• [Stored data]:
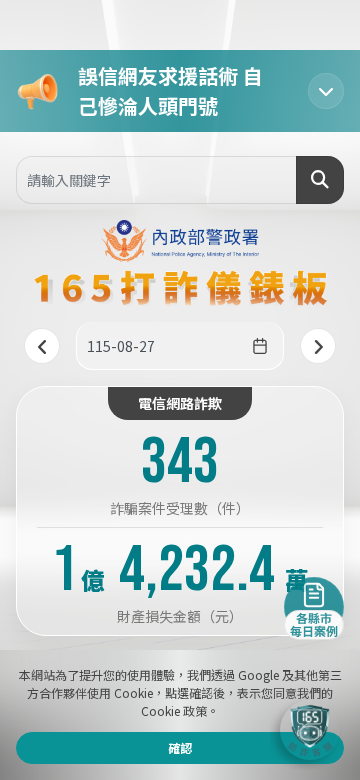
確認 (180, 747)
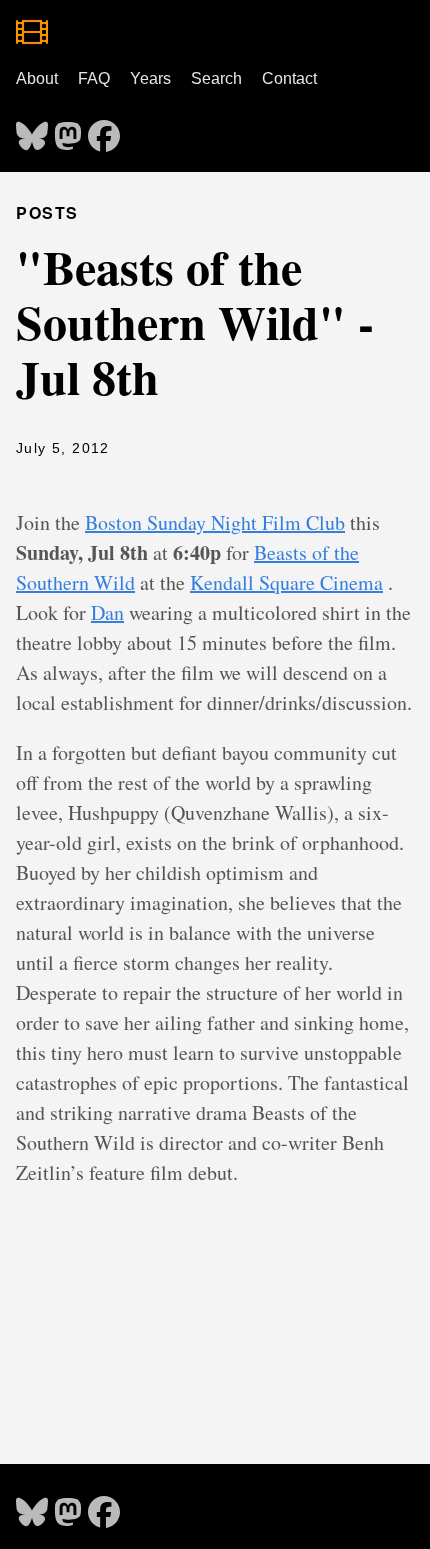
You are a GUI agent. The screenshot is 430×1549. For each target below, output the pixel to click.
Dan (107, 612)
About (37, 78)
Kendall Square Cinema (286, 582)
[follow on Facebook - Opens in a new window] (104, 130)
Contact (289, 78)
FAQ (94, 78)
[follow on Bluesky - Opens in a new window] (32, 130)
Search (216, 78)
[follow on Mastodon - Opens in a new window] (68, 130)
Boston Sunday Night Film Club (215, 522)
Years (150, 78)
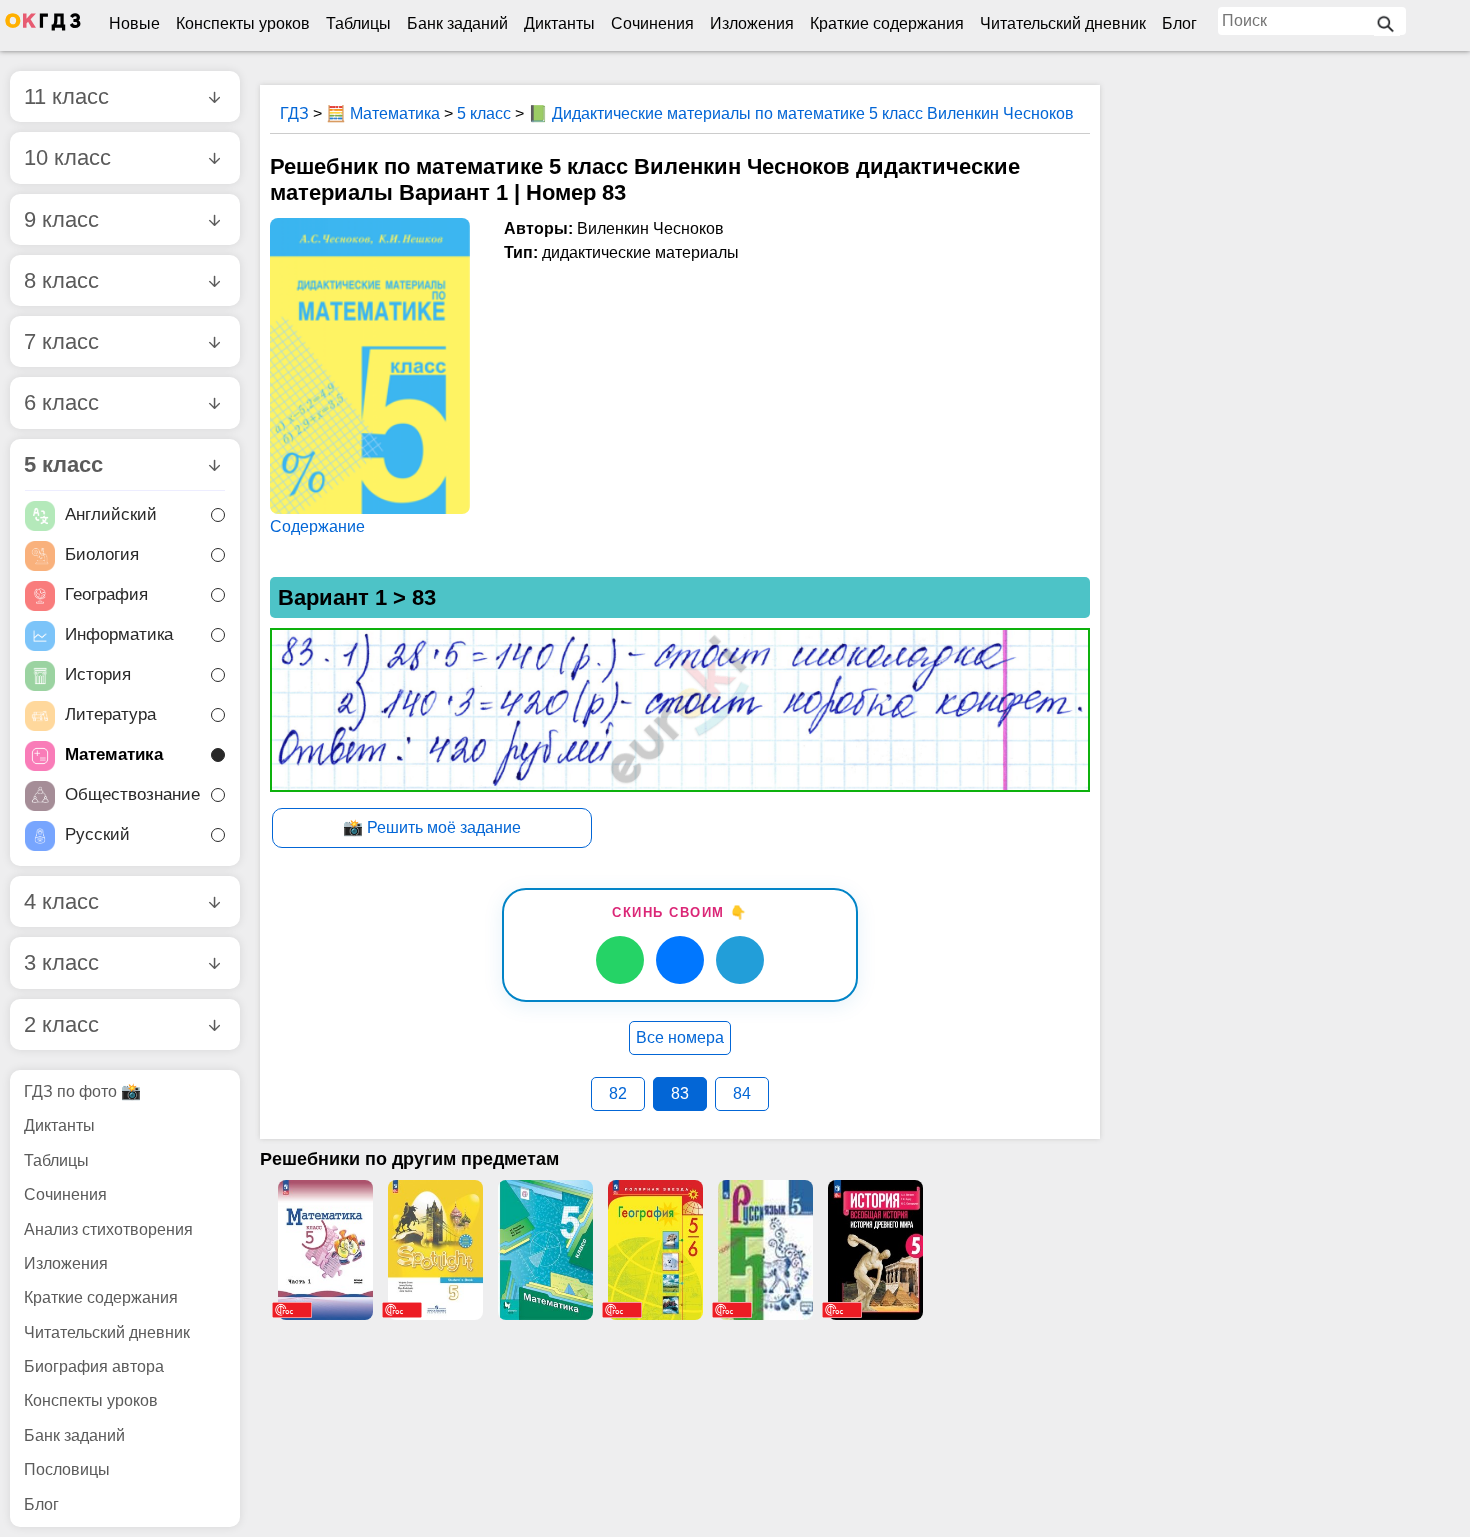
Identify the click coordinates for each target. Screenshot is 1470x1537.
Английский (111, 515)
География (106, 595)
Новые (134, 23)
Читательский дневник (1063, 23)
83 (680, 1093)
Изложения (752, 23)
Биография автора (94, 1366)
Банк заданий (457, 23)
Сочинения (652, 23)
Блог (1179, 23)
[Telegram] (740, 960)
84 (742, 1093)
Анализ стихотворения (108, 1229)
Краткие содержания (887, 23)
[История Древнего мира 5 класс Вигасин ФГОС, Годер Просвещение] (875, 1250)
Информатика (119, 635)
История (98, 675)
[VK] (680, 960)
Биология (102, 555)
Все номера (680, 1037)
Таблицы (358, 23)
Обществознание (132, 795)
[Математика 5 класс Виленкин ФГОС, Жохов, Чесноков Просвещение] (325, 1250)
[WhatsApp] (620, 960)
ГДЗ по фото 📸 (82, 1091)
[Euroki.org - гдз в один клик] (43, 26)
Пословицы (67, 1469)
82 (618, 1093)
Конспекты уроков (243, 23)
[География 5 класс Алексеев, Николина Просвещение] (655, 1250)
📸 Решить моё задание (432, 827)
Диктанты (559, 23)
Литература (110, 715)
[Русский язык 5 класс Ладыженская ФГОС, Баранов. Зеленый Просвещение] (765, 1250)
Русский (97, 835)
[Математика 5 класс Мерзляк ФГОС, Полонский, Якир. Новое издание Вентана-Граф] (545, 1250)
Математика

• [EXERCISE REQUIREMENTS]:
Give back, word for word, only the lines above from the line holding "Информатика (119, 635)" to the line holding "[Euroki.org - гдз в один клик] (43, 26)", both included.

• [ANSWER BELOW]:
Информатика (119, 635)
История (98, 675)
[VK] (680, 960)
Биология (102, 555)
Все номера (680, 1037)
Таблицы (358, 23)
Обществознание (132, 795)
[Математика 5 класс Виленкин ФГОС, Жохов, Чесноков Просвещение] (325, 1250)
[WhatsApp] (620, 960)
ГДЗ по фото 📸 (82, 1091)
[Euroki.org - гдз в один клик] (43, 26)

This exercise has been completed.